Etymologisch könnte sich ihr Namen vom akkadischen Wort „šeru(m) für Morgen ableiten, ugaritisch šhr und hebräisch šahar – Morgenröte.

Der Reichtum ihrer Tempel

Es gibt Aufzeichnungen, die sowohl Tempel, wie auch Rituale für die Göttin Išḫara belegen. Dazu gehören auch lange Bestandslisten an Material, denn zu ihren Tempeln gehörten auch Weingärten, Olivenhaine, Gemüsegärten sowie Getreidefelder und Viehherden. Die Bestandslisten umfassen auch Tempelgerätschaften, wie Kleider und Bronzegegenstände für die Göttin und auch ihre Priesterinnen und Priester wurden reichlich mit Silber und kostbaren Gewändern versorgt.

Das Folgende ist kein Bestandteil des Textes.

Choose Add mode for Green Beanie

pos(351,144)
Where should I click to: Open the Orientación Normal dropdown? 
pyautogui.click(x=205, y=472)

Einem Kultreformtextes des Königs Šuppiluliuma zufolge trägt die Statue der Išḫara von Niriša wertvolle Kleidung und ist mit Gold und Silber verziert. Im hethitischen (h)išuwa-Festritual trägt sie rotes Gewand – die Farbe der Lebenskraft.
Texte aus Ebla führen folgenden Materialien zur Herstellung eines Išḫara-Bildnisses auf: 10 Sekel Silber, 1,5 Sekel Gold, zusätzlich 7 Sekel Silber für ihr Angesicht, ihren Gürtel und ihre Bänder, 2 große Ohrringe und feine Stoffe und Gewänder.